>> BEGIN Given records

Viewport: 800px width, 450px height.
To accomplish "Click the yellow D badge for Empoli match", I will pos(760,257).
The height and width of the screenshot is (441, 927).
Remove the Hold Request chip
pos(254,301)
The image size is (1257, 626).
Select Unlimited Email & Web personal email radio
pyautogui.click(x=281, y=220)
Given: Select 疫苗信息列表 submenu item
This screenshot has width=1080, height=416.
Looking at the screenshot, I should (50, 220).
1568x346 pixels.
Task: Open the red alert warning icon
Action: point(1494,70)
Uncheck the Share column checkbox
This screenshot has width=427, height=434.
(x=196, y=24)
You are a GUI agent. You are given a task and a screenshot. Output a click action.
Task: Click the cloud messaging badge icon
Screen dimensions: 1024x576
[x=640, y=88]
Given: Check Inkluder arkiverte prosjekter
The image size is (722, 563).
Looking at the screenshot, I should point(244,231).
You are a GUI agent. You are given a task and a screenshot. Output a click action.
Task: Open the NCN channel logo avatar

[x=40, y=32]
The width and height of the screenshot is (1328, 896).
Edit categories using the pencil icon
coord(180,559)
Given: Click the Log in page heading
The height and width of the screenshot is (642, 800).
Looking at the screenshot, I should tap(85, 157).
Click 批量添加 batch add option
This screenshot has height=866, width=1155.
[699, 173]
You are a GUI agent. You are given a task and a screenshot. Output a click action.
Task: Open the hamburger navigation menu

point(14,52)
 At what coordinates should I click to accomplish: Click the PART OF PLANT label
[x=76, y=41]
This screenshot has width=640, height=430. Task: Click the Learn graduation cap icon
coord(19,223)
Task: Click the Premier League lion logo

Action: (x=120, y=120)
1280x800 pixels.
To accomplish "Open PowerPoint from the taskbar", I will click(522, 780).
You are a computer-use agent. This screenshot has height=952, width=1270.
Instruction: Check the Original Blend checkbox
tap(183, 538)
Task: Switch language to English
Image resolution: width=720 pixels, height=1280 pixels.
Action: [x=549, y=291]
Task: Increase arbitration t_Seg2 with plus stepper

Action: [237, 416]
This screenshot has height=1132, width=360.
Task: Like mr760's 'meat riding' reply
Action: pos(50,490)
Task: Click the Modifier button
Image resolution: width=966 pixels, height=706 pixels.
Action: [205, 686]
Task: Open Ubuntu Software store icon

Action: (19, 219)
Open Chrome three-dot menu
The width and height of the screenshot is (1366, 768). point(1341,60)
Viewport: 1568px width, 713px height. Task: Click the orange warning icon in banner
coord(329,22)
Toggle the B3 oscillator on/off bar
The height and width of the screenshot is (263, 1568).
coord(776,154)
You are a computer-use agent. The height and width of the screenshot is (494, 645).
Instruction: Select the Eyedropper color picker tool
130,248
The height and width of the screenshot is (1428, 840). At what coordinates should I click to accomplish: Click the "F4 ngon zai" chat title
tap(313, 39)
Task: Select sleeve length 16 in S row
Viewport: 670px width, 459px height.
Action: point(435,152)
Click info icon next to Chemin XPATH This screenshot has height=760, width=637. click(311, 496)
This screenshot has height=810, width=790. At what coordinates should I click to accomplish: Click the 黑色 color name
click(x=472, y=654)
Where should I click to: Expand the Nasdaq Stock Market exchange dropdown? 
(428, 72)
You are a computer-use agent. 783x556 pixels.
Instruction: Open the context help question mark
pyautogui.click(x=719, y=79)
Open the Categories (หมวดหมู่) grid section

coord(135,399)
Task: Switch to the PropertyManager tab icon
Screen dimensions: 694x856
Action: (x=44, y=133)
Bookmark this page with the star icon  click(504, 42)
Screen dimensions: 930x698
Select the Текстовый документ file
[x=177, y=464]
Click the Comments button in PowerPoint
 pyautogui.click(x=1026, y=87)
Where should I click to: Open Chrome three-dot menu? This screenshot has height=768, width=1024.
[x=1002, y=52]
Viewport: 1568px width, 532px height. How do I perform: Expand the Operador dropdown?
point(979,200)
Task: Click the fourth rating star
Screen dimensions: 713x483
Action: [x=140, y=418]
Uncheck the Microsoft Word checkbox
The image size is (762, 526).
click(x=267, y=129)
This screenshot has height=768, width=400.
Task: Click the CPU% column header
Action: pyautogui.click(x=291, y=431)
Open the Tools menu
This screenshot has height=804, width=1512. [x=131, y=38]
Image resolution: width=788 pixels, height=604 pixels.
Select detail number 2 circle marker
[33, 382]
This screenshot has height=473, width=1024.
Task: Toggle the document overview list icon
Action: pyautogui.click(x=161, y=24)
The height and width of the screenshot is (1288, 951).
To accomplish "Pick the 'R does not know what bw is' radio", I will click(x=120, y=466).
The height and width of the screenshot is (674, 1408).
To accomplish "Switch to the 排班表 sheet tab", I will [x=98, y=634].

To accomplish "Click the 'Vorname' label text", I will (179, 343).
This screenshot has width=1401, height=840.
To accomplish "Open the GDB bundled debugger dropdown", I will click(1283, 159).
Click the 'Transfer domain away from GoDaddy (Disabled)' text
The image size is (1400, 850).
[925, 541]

>> END Given records

Rewrite the listing above, changing "GUI agent" to "screen assistant" everywhere it appears and leaving everything else as it is.

→ The result
Viewport: 800px width, 450px height.
To accomplish "Click the yellow D badge for Empoli match", I will pos(760,257).
The height and width of the screenshot is (441, 927).
Remove the Hold Request chip
pos(254,301)
The image size is (1257, 626).
Select Unlimited Email & Web personal email radio
pyautogui.click(x=281, y=220)
Given: Select 疫苗信息列表 submenu item
This screenshot has width=1080, height=416.
Looking at the screenshot, I should (50, 220).
1568x346 pixels.
Task: Open the red alert warning icon
Action: point(1494,70)
Uncheck the Share column checkbox
This screenshot has width=427, height=434.
(x=196, y=24)
You are a screen assistant. You are given a task and a screenshot. Output a click action.
Task: Click the cloud messaging badge icon
Screen dimensions: 1024x576
[x=640, y=88]
Given: Check Inkluder arkiverte prosjekter
The image size is (722, 563).
Looking at the screenshot, I should point(244,231).
You are a screen assistant. You are given a task and a screenshot. Output a click action.
Task: Open the NCN channel logo avatar

[x=40, y=32]
The width and height of the screenshot is (1328, 896).
Edit categories using the pencil icon
coord(180,559)
Given: Click the Log in page heading
The height and width of the screenshot is (642, 800).
Looking at the screenshot, I should tap(85, 157).
Click 批量添加 batch add option
This screenshot has height=866, width=1155.
[699, 173]
You are a screen assistant. You are given a task and a screenshot. Output a click action.
Task: Open the hamburger navigation menu

point(14,52)
 At what coordinates should I click to accomplish: Click the PART OF PLANT label
[x=76, y=41]
This screenshot has width=640, height=430. Task: Click the Learn graduation cap icon
coord(19,223)
Task: Click the Premier League lion logo

Action: (x=120, y=120)
1280x800 pixels.
To accomplish "Open PowerPoint from the taskbar", I will click(522, 780).
You are a computer-use agent. This screenshot has height=952, width=1270.
Instruction: Check the Original Blend checkbox
tap(183, 538)
Task: Switch language to English
Image resolution: width=720 pixels, height=1280 pixels.
Action: [x=549, y=291]
Task: Increase arbitration t_Seg2 with plus stepper

Action: [237, 416]
This screenshot has height=1132, width=360.
Task: Like mr760's 'meat riding' reply
Action: pos(50,490)
Task: Click the Modifier button
Image resolution: width=966 pixels, height=706 pixels.
Action: [205, 686]
Task: Open Ubuntu Software store icon

Action: (19, 219)
Open Chrome three-dot menu
The width and height of the screenshot is (1366, 768). point(1341,60)
Viewport: 1568px width, 713px height. Task: Click the orange warning icon in banner
coord(329,22)
Toggle the B3 oscillator on/off bar
The height and width of the screenshot is (263, 1568).
coord(776,154)
You are a computer-use agent. The height and width of the screenshot is (494, 645).
Instruction: Select the Eyedropper color picker tool
130,248
The height and width of the screenshot is (1428, 840). At what coordinates should I click to accomplish: Click the "F4 ngon zai" chat title
tap(313, 39)
Task: Select sleeve length 16 in S row
Viewport: 670px width, 459px height.
Action: point(435,152)
Click info icon next to Chemin XPATH This screenshot has height=760, width=637. click(311, 496)
This screenshot has height=810, width=790. At what coordinates should I click to accomplish: Click the 黑色 color name
click(x=472, y=654)
Where should I click to: Expand the Nasdaq Stock Market exchange dropdown? 
(428, 72)
You are a computer-use agent. 783x556 pixels.
Instruction: Open the context help question mark
pyautogui.click(x=719, y=79)
Open the Categories (หมวดหมู่) grid section

coord(135,399)
Task: Switch to the PropertyManager tab icon
Screen dimensions: 694x856
Action: (x=44, y=133)
Bookmark this page with the star icon  click(504, 42)
Screen dimensions: 930x698
Select the Текстовый документ file
[x=177, y=464]
Click the Comments button in PowerPoint
 pyautogui.click(x=1026, y=87)
Where should I click to: Open Chrome three-dot menu? This screenshot has height=768, width=1024.
[x=1002, y=52]
Viewport: 1568px width, 532px height. How do I perform: Expand the Operador dropdown?
point(979,200)
Task: Click the fourth rating star
Screen dimensions: 713x483
Action: [x=140, y=418]
Uncheck the Microsoft Word checkbox
The image size is (762, 526).
click(x=267, y=129)
This screenshot has height=768, width=400.
Task: Click the CPU% column header
Action: pyautogui.click(x=291, y=431)
Open the Tools menu
This screenshot has height=804, width=1512. [x=131, y=38]
Image resolution: width=788 pixels, height=604 pixels.
Select detail number 2 circle marker
[33, 382]
This screenshot has height=473, width=1024.
Task: Toggle the document overview list icon
Action: pyautogui.click(x=161, y=24)
The height and width of the screenshot is (1288, 951).
To accomplish "Pick the 'R does not know what bw is' radio", I will click(x=120, y=466).
The height and width of the screenshot is (674, 1408).
To accomplish "Switch to the 排班表 sheet tab", I will [x=98, y=634].

To accomplish "Click the 'Vorname' label text", I will (179, 343).
This screenshot has width=1401, height=840.
To accomplish "Open the GDB bundled debugger dropdown", I will click(1283, 159).
Click the 'Transfer domain away from GoDaddy (Disabled)' text
The image size is (1400, 850).
[925, 541]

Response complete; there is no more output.